The aperture diaphragm is used to control the thickness of the incident beam, and its position is close to the light source. The aperture diaphragm can be adjusted continuously. When the aperture diaphragm shrinks, the light beam entering the objective lens becomes thinner, and the light does not pass through the edge of the objective lens group. The spherical aberration is greatly reduced, but the narrowing of the beam reduces the aperture angle of the objective lens, which will The numerical aperture actually used decreases and the resolution decreases. When the aperture diaphragm expands, the incident light beam becomes thicker, and the aperture angle of the objective lens increases, allowing the light to fill the rear lens of the objective lens. At this time, the numerical aperture can reach the rated value (that is, the N.A. value marked on the objective lens), and the resolution also increases. The improvement. However, due to the increase of spherical aberration and the increase of reflection and glare inside the lens barrel, the image quality will be reduced. Therefore, the aperture diaphragm has a great influence on the image quality, and it must be properly adjusted when using it. It cannot be too large or too small. The appropriateness should be based on the lens after the beam fills the objective lens, and it should be judged according to the clarity of the image. After changing objectives, the aperture diaphragm must be adjusted appropriately, but it should not be used to adjust the brightness of the field of view.


Field Diaphragm


In addition to the aperture diaphragm, the metallographic microscope also has a field diaphragm. Relative to the light source, its position is behind the aperture stop. Adjusting the field of view diaphragm can change the size of the microscope field of view without affecting the resolution of the objective lens. Properly adjusting the field of view diaphragm can also reduce the reflection and glare in the lens barrel, and improve the contrast and quality of the image. However, it should be noted that if the diaphragm of the field of view is too small, the observation range will be too narrow. Generally, it should be adjusted to the same size as the field of view of the eyepiece.

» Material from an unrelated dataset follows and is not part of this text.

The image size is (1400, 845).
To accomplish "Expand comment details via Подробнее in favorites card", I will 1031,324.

Color filter is an auxiliary part of the microscope, reasonable selection can improve the image quality. Color filters have the following main functions:


1) Use a yellow-green color filter with an achromatic objective lens to maximize the correction of aberrations.

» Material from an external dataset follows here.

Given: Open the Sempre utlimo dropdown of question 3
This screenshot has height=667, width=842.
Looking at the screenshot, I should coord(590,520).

2) For the apochromatic objective lens, a blue color filter can be used, because the wavelength of blue light is shorter than that of yellow-green light, it can improve the mirror resolution.

3) Decreases the intensity of the light source. In addition to the commonly used yellow-green color filter, the new microscope also has one or several gray neutral density color filters, which can be used to weaken the intensity of the incident light without changing other characteristics of the incident light. Color filters with different light transmittance can be made according to needs, and the transmittance can vary from 80% to 0.001%





How To choose a Metallurgical Microscope


Three general directions help to choose:


1, The type of sample

Are the samples sufficiently small to fit in the palm of your hand? If so, then an upright metallurgical microscope will meet your needs. If you need to observe large metal parts or other types of large samples, an inverted/column metallurgical microscope will be more suitable for you.


2, Light source

All metallurgical microscopes have reflected light source. But if you need to observe samples through which light can pass, you may need the model with transmit light source.


3, The type of objective lens

Some objectives can only be used for bright field, while others can be used for observation of dark field, DIC, ect. If you need both bright field and dark field, choose the optional BF/DF objectives.